Friday, September 7, 2012

UAF SNRAS welcomes visiting KU professor for one year


At home in Lawrence, Kansas, Terry Slocum (pictured at right) frequently checks the Fairbanks winter weather conditions online. That didn’t stop him from selecting UAF as the location for his year-long sabbatical.

“My wife Arlene and I have always had an interest in Alaska,” he said. “We think the people are interesting and independent. It’s a unique place.”

It doesn’t hurt that his good friend Cary de Wit is a geography professor at UAF. Their friendship stems from de Wit’s graduate school days at KU, when Slocum was on his committee.

While here, Slocum is teaching introduction to statistics for fall semester and cartography in the spring. He is also writing the fourth edition of a textbook, “Thematic Cartography and Geovisualization.”

“We have to keep up with technology,” Slocum said. “My co-authors and I are analyzing spatial data and writing new chapters, revising the rest.” The last edition was published in 2009.

Another focus is a National Science Foundation-funded project that will examine the effectiveness of stereoscopic displays in the classroom. The method is thought to enhance geography studies through the use of stereo images presented via a pair of stacked computer projectors and viewed via specialized glasses.. “Do you learn more if you see in stereo is what we are asking,” Slocum explained.

The data has already been collected at KU and Haskell Indian Nations University but not analyzed. “It may turn out stereo does a poorer job,” Slocum said. “Certain images may not pop out immediately and sometimes they are reversed so that mountains are seen as valleys. As many as 10 to 15 percent of people can’t see in stereo at all; they are stereo blind.”

He had a related paper published in the Journal of Geography in 2007. The paper centers on a focus group analysis of faculty members' thoughts about the use of the GeoWall for teaching and is entitled "Evaluating the Potential of the GeoWall for Geographic Education."
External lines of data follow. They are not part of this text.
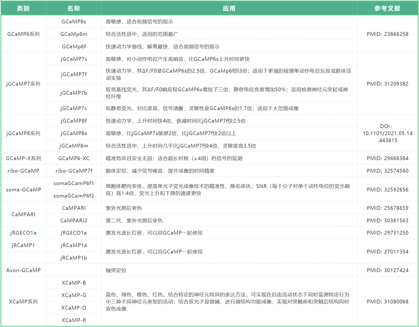Select the Axon-GCaMP category cell
Screen dimensions: 419x327
[23, 270]
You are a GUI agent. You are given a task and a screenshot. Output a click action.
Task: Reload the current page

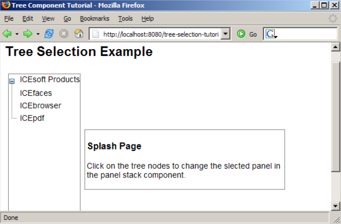49,34
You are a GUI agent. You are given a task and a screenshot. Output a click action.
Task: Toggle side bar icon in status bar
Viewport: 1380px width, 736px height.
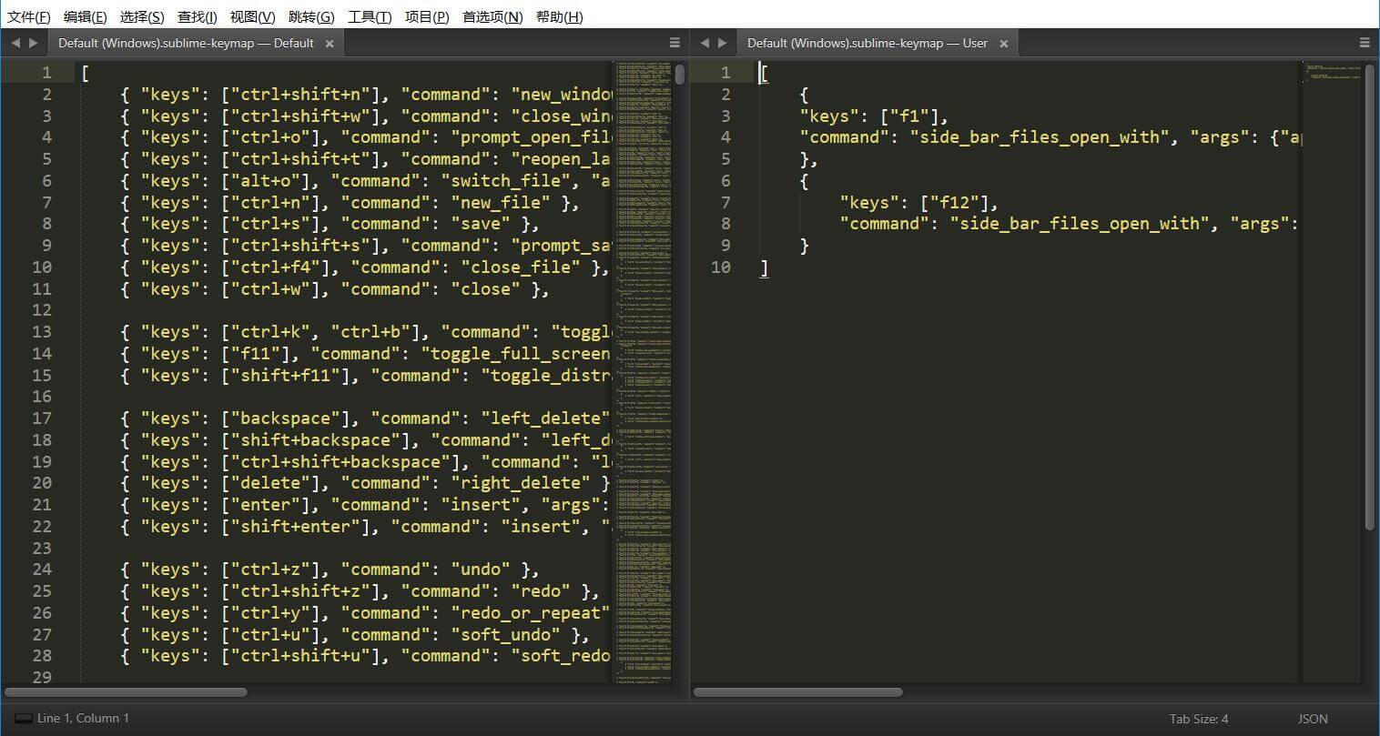24,719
Another area of research is analyzing change in thematic map design over the course of the 20th century. Slocum is studying maps in the .Geographical Review and the Geographical Journal to determine the effectiveness of map design. “I have found the best maps to be from the 1940s because professional cartographers were designing the maps,” Slocum said.
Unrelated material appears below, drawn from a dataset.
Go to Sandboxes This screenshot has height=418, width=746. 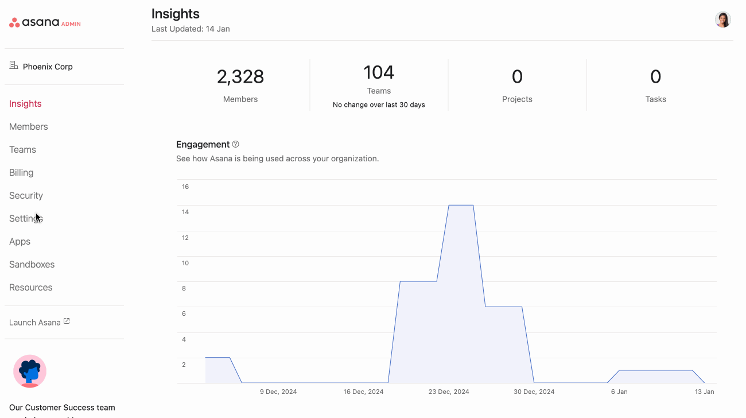click(32, 264)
He has been intrigued with maps since childhood. “I would look at maps of Switzerland and think how attractive it was and I thought about travel.

‘I love maps because I can see the spatial distribution and wonder why things are located where they are,” Slocum said. “But I am definitely not an artist.”

Slocum grew up in Wellsboro, Pa., and Corning, N.Y. He earned a B.A. in geography and a master’s in cartography and quantitative methods at the State University of New York at Albany and a doctorate in cartography at KU. He has been on the KU faculty since 1981 and served as the Department of Geography chair from 2003 to 2012.

In his spare time, Slocum loves to run, bicycle, swim and play table tennis.